* **TASK A**: In the Wisconsin appeals court decision, on what date did the Menominee Restoration Act become effective?
* **TASK B**: Name every taxpayer who appeals in the Wisconsin appeals court decision.
* **TASK C**: Pick up the Wisconsin appeals court decision after its final sentence and keep writing it.

* **DOCUMENT EXTRACT**:
* * *

Court of Appeals of Wisconsin
Apr 7, 1981
306 N.W.2d 701 (Wis. Ct. App. 1981)


No. 80-925.

Submitted on briefs November 19, 1980. —

Decided April 7, 1981.

APPEAL from a judgment of the circuit court for Dane county: WILLIAM F. EICH, Judge. Affirmed.

For the appellants the cause was submitted on the briefs of Milton Rosenberg of Madison.

For the respondent the cause was submitted on the brief of Bronson C. La Follette, attorney general, and George B. Schwahn, assistant attorney general.

Before Donlin, P.J., Foley, J., and Dean, J.

Louis Webster, Sr., Alex Askenette, Sr. and Sue Askenette each paid Wisconsin individual income taxes for 1972 and 1973. The taxpayers are tribal Indians and contend that Article 2 of the Wolf River Treaty of 1854 provided an exemption to state taxation. They appeal the circuit court judgment affirming the decision of the Tax Appeals Commission denying a refund. The taxpayers also assert that the reinstatement of state income tax immunity by the Menominee Restoration Act, 25 U.S.C. § 903, which became effective December 22, 1973, relieved them from state taxation for 1973. Because the state was authorized to impose an income tax on these taxpayers until December 22, 1973, we affirm.

* * *

* **DATA EXCERPT**:
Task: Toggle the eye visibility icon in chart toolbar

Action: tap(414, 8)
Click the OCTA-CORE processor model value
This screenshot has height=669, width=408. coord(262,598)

* * *

* **ANSWER A**: December 22, 1973

* **ANSWER B**: Louis Webster, Sr.; Alex Askenette, Sr.; Sue Askenette

* **ANSWER C**:
Prior to 1961, the Menominee Tribe held its reservation lands and other assets in tribal ownership under the aegis of the federal government. Neither the assets nor the income of tribal members were subject to state taxation. In 1961, the Menominee Termination Act, 25 U.S.C. § 891-902, was passed ending tribal status and federal supervision. The Termination Act was repealed by the Menominee Restoration Act, which became effective on December 22, 1973. The question is whether the Termination Act gave the state authority to impose state income tax on the taxpayers for 1972 and 1973.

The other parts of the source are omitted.